EXERCISE MATERIAL:
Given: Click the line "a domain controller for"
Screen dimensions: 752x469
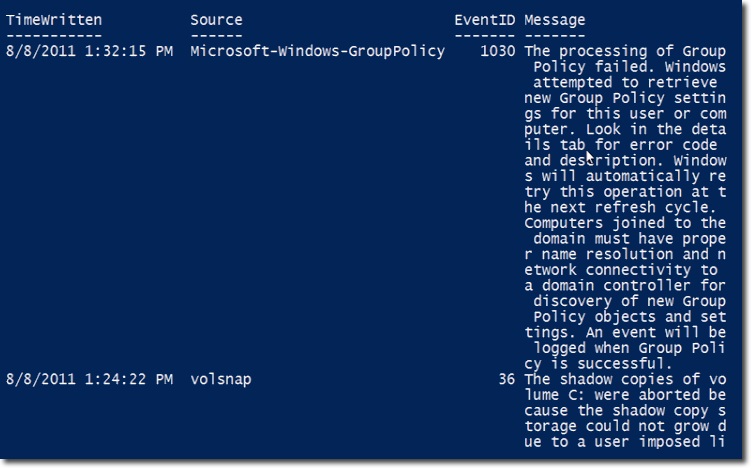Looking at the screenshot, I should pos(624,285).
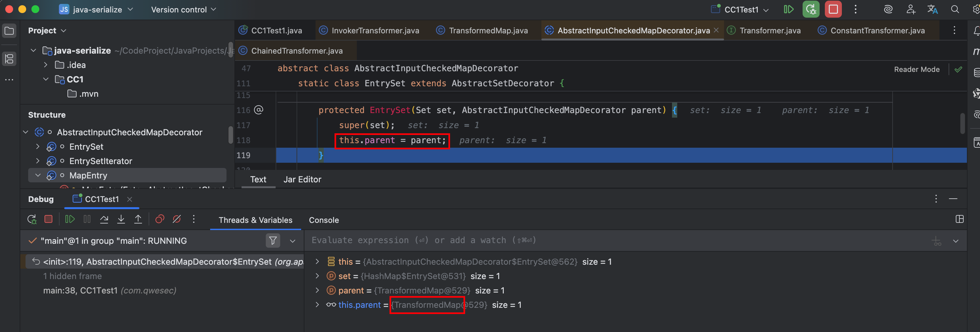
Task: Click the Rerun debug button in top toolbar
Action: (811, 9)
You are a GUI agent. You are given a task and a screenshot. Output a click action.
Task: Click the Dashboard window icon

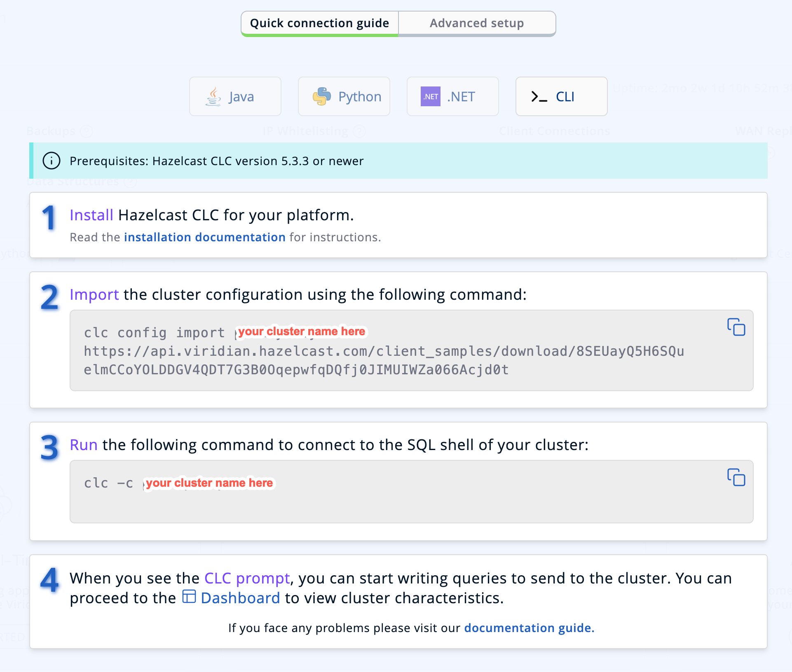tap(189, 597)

==

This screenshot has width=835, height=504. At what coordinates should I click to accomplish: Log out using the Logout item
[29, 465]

* * *

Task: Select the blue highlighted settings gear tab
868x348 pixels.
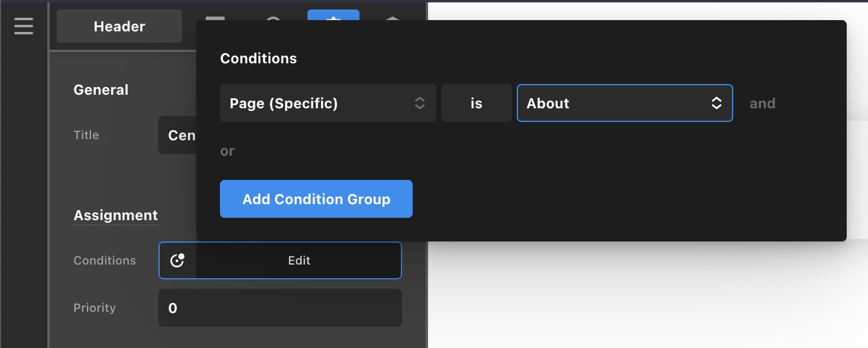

REQUIREMENT: Copy word for word the lines of the records above from the one with "Given: Click the" up to and including the one with "You are a GUI". Skip the pictures.

SOLUTION TO THIS EXERCISE:
Given: Click the line "a domain controller for"
Screen dimensions: 752x469
Looking at the screenshot, I should pos(624,285).
Task: Click the Rerun debug button in top toolbar
Action: (811, 9)
You are a GUI agent. You are given a task and a screenshot. Output a click action.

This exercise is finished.